Nos últimos anos, desde o anúncio de Belém do Pará como sede da COP30, o Brasil vem descobrindo histórias que revelam as distâncias, físicas e sociais, que ainda separam o país real daquele das capitais. Hoje, a coluna traz uma dessas histórias que ainda fazem a gente se surpreender com o tamanho e os contrastes do nosso país. Trata-se de Prainha do Maró, comunidade ribeirinha a 22 horas de barco do hospital mais próximo, no oeste do Pará. Foi só há menos de três anos que a conexão chegou ao local, graças à internet via satélite, e transformou a realidade da Unidade Básica de Saúde local.
De lá para cá, o tempo de atendimento médico reduziu pela metade e vem salvando vidas nessa que é uma das regiões da Amazônia com maior número de casos de picadas de cobras venenosas no país. A espécie mais temida na região é a pico-de-jaca, cobra altamente venenosa e responsável pela maioria dos acidentes graves na floresta. Segundo o Instituto Butantan, trata-se da maior serpente peçonhenta das Américas e a segunda maior do mundo, atrás apenas da cobra-rei. Na Prainha do Maró, localizada a 1.200 quilômetros de Belém, o encontro com o animal faz parte da rotina dos moradores. O veneno potente causa hemorragias e necroses, e o tempo até o atendimento é decisivo: o soro antiofídico precisa ser aplicado o quanto antes para evitar mortes.
O local conta com uma única UBS, responsável por atender cerca de 2 mil pessoas de 15 comunidades do entorno. Os desafios logísticos e de comunicação em regiões isoladas como essa são problemas conhecidos para um atendimento médico mais rápido e eficiente, mas o acesso a internet vem mudando esse cenário.
Até 2022, a comunicação entre os moradores da Prainha do Maró era feita por cartas, boca a boca e rádio. A emergência era solicitada via rádio pelo agente comunitário de saúde. Luci Martinho, uma moradora local, conta que perdeu seu avô por falta de transporte e meio de comunicação. Ele faleceu cerca de 24 horas após uma picada de cobra sem o atendimento necessário.
De acordo com o Ministério da Saúde, a região Norte lidera o ranking de acidentes com serpentes peçonhentas com um total de 9,4 mil casos, o equivalente a 50,35 atingidos para cada 100 mil habitantes. O número representa quase o triplo da média nacional, de 14,86 para cada 100 mil habitantes. Desse total de notificações no país, 75% aconteceram em áreas rurais, contra apenas 20% em zonas urbanas.

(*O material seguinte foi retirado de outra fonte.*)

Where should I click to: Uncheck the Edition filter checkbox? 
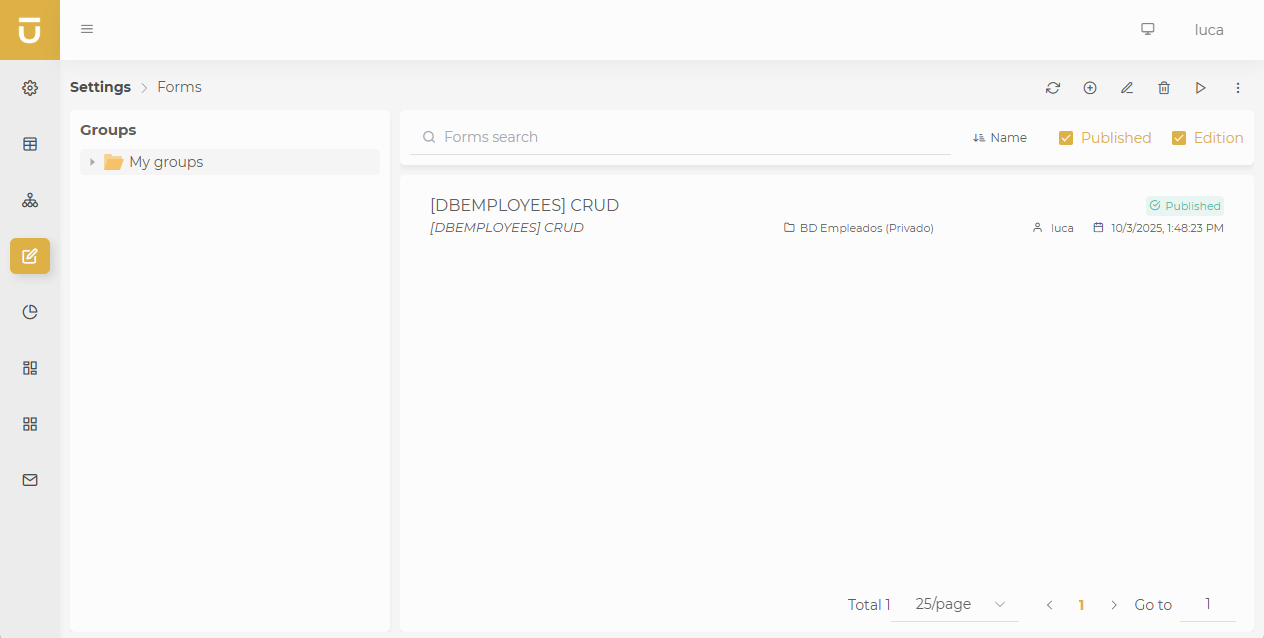point(1179,138)
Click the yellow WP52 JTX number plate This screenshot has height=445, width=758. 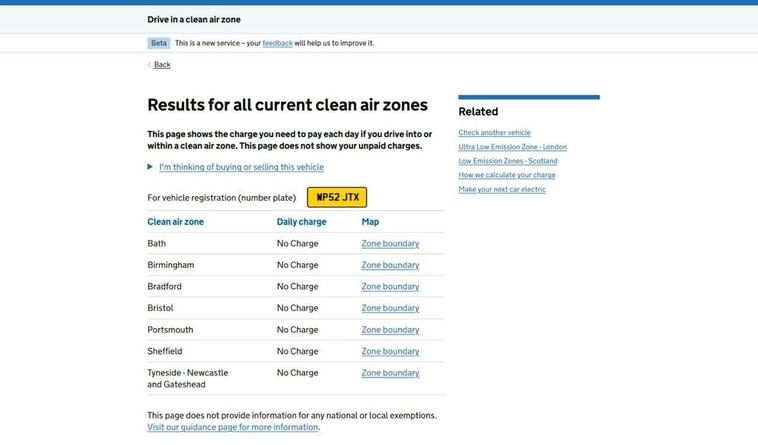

A virada no cenário de Prainha do Maró começou com a chegada do projeto “UBS da Floresta”, que levou internet via satélite à comunidade e reformou a unidade básica de saúde. A conexão reduziu para menos da metade o tempo de atendimento e salvou a vida de Luci em uma nova ocorrência. Recentemente, ela também foi picada, mas a história foi diferente. “Eu fui picada pela cobra umas nove horas da manhã. Fui atendida na UBS, que fez contato com a cidade e um avião veio me pegar aqui. Quando foi cinco e meia da tarde, eu já estava medicada em Santarém. Fiquei com medo de morrer”, disse.
O agente comunitário de saúde Carlos Alberto dos Santos fala do esquecimento que moradores de comunidades remotas na Amazônia sofrem. “A gente era muito esquecido na nossa região. A chegada da Starlink mudou as coisas no nosso trabalho. A gente conseguiu se conectar com as pessoas, com outras comunidades. Se acontece um acidente, a gente já sabe que tem como se comunicar e brevemente a gente é atendido”, explica.
Hoje, Prainha do Maró já conta com atendimento online e de telemedicina. Equipamentos cruciais, como desfibriladores e kits de oxigênio, além de eletrocardiogramas, agora podem ser enviados a especialistas remotamente, para emissão de laudos à distância.
Enquanto o mundo se prepara para discutir o futuro do planeta em Belém, histórias como essa mostram que há partes do Brasil aonde o futuro ainda está chegando. Às vezes, ele vem na forma de um sinal de internet que salva vidas.